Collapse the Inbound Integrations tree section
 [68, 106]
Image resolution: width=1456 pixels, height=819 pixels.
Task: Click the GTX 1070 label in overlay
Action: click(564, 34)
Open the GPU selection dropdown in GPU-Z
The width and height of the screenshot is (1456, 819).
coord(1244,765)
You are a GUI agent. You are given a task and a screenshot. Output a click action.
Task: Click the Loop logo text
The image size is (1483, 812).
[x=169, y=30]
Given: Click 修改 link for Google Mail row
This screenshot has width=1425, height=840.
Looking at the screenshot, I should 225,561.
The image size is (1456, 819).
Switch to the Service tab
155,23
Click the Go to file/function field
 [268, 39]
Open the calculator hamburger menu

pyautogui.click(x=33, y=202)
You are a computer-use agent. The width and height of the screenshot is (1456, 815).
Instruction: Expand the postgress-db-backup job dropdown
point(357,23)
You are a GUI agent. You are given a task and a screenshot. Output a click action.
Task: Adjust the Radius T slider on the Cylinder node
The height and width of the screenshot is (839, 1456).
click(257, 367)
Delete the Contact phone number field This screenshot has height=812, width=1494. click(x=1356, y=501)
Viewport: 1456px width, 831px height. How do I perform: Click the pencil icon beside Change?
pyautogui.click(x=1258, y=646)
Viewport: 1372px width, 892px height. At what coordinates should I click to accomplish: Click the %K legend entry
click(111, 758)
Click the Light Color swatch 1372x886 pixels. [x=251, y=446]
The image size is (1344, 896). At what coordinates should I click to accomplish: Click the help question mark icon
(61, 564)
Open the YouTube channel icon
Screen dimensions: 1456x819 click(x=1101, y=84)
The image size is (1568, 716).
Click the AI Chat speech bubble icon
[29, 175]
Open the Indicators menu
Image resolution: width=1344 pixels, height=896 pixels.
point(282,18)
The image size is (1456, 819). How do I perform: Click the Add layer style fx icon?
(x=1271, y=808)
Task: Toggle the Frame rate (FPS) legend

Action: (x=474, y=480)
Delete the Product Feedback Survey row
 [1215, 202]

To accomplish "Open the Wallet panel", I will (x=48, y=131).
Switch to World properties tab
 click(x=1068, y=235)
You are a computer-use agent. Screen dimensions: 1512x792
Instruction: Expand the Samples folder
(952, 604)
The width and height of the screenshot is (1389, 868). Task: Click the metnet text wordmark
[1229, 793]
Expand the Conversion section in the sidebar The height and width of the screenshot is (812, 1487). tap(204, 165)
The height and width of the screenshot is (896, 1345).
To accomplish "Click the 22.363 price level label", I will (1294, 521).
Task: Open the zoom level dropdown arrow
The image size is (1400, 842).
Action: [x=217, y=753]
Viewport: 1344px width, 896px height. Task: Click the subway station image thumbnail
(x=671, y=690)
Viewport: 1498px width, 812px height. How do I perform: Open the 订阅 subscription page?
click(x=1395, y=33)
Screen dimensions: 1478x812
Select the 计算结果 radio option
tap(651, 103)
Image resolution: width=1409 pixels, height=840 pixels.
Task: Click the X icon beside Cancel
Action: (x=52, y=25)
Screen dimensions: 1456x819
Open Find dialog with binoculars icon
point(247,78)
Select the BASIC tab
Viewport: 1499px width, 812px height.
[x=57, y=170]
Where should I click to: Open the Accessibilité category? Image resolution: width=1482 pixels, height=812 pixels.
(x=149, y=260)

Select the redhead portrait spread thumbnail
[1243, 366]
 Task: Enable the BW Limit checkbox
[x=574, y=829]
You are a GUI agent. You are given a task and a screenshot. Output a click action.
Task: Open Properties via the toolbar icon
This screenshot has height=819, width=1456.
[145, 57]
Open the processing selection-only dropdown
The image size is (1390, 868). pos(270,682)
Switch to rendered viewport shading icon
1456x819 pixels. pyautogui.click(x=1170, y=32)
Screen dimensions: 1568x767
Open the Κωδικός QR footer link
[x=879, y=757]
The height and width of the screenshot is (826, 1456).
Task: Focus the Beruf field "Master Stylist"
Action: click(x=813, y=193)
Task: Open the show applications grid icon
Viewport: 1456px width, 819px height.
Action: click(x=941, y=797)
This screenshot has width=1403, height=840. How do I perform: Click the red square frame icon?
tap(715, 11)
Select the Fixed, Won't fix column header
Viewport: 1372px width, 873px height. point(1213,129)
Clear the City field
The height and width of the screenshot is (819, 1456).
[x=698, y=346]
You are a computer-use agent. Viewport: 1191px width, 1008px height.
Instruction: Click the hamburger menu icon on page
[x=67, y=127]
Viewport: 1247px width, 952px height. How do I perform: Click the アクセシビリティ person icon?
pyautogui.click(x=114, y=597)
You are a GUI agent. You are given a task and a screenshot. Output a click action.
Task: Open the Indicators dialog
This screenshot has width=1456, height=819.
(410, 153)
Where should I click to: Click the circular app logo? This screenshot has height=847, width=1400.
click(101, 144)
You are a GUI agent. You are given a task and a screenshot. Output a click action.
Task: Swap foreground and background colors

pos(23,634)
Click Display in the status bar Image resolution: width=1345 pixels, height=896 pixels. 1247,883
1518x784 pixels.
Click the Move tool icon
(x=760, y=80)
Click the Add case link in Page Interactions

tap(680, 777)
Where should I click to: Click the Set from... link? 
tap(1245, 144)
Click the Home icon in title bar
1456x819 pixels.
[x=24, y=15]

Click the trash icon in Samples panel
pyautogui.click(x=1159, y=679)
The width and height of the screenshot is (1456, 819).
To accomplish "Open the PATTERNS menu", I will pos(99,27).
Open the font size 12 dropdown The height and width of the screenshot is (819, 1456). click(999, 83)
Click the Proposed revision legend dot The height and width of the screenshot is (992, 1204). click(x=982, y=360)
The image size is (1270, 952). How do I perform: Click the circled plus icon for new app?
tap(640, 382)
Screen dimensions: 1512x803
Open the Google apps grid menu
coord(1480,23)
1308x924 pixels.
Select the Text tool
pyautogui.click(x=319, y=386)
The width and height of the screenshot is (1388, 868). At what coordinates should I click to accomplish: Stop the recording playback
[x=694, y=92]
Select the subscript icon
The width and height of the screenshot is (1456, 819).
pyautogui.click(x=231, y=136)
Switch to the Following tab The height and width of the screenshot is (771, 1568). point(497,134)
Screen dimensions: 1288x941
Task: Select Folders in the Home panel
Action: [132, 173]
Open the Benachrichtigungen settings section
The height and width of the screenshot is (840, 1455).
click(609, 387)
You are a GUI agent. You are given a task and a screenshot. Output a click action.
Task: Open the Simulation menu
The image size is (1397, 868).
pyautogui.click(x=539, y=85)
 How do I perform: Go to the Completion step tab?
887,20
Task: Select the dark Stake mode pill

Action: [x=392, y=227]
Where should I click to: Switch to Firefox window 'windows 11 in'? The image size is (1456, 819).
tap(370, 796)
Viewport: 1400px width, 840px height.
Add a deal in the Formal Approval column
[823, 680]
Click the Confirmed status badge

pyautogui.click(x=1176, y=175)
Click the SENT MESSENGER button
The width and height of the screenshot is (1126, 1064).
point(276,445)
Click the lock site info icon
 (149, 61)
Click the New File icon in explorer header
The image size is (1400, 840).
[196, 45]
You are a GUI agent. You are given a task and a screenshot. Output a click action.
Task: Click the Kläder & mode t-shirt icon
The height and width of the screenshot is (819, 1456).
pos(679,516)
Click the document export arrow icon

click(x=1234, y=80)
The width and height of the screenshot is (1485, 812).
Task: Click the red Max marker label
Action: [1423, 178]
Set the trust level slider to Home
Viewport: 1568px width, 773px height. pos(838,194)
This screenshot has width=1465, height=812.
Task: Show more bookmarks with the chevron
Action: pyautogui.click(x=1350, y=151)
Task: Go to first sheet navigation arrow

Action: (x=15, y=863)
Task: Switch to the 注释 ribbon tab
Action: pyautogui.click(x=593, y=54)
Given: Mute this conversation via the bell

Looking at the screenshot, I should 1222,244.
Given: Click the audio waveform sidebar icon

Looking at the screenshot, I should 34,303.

ABOUT THIS TASK: Determine how many lines above contain "computer" as a word or string. Give the number alone.

ANSWER SPACE: 3